Brief: State how many lines in the listing below contain the word "three", and write nothing else.

------------------------------

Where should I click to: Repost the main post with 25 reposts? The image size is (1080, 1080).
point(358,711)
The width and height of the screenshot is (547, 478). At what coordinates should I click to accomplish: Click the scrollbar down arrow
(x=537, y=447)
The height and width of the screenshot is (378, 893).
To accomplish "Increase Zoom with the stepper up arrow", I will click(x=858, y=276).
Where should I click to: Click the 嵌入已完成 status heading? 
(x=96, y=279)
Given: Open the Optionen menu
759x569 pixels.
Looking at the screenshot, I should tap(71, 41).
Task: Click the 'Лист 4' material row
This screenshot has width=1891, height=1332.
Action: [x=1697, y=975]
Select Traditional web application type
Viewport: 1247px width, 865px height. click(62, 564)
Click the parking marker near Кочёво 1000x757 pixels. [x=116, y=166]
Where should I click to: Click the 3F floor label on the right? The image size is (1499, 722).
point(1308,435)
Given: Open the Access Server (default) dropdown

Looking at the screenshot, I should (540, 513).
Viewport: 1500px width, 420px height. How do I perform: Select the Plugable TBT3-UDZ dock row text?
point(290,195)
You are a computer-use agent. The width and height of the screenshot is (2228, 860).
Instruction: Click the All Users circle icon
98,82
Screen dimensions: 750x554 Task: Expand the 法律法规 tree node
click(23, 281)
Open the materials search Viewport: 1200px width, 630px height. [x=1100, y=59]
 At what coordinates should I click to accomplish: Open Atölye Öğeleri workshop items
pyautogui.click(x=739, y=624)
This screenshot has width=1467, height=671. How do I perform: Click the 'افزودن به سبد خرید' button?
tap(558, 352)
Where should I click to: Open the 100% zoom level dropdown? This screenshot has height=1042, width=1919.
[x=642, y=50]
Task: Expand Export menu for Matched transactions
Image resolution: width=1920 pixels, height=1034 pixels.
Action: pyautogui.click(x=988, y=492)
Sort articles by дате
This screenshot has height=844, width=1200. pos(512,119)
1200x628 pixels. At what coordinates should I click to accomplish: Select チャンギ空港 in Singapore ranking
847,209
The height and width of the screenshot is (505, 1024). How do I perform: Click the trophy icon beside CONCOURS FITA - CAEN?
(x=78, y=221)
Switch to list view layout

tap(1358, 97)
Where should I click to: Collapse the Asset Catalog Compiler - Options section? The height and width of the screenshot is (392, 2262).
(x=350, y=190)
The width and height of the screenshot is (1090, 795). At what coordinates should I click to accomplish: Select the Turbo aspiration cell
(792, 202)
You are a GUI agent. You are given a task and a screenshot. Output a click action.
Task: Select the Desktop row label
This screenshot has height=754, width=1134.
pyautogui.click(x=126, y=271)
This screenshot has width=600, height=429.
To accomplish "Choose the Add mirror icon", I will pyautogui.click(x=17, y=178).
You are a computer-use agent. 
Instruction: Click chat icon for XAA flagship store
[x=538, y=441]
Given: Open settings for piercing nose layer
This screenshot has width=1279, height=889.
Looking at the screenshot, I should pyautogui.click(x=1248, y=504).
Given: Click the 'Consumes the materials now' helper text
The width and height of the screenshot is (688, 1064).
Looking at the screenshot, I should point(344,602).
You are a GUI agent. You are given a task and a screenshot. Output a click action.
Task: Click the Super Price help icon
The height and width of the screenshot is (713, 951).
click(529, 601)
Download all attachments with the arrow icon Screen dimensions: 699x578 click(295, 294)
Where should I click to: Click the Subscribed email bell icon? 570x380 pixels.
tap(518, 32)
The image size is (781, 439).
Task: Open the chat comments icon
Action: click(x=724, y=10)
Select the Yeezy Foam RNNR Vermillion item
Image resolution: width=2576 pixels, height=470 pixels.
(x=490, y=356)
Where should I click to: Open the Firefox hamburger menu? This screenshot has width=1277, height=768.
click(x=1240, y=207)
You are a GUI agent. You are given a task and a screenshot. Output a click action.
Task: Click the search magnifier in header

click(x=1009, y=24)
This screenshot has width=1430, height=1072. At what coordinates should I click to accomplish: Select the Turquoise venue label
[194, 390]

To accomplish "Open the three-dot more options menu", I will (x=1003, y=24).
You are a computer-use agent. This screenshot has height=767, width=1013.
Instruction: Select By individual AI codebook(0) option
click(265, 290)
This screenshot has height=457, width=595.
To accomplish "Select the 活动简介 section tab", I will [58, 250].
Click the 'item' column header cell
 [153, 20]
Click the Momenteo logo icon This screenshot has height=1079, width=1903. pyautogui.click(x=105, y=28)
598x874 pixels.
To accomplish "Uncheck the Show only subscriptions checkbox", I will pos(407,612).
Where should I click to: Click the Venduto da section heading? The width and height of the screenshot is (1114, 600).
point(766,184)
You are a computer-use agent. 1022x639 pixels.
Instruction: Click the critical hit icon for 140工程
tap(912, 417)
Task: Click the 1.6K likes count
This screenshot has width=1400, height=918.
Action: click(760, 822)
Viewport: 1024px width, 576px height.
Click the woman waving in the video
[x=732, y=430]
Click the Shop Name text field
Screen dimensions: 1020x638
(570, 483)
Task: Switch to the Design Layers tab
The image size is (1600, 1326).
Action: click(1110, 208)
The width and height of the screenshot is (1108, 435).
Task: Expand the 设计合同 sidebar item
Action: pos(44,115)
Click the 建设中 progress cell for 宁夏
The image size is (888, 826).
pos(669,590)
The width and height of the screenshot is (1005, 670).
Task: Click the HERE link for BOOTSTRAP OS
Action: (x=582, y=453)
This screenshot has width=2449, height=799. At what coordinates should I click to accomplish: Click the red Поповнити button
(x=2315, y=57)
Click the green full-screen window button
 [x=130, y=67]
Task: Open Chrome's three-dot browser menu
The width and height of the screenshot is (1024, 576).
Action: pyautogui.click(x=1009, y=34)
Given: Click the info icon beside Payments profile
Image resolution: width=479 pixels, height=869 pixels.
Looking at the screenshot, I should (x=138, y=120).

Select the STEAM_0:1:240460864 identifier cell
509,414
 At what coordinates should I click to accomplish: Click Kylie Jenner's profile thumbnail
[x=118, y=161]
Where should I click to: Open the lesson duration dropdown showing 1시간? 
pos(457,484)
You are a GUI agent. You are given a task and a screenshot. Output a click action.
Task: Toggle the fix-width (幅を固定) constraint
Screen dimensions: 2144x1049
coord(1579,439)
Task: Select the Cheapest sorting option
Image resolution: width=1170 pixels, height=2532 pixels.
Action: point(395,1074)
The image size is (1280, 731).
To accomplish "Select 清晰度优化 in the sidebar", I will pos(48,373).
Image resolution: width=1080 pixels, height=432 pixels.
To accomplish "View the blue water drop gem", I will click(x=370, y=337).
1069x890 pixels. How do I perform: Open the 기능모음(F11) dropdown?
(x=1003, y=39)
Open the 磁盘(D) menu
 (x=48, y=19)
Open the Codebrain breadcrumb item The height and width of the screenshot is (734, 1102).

------------------------------

Written reply: 2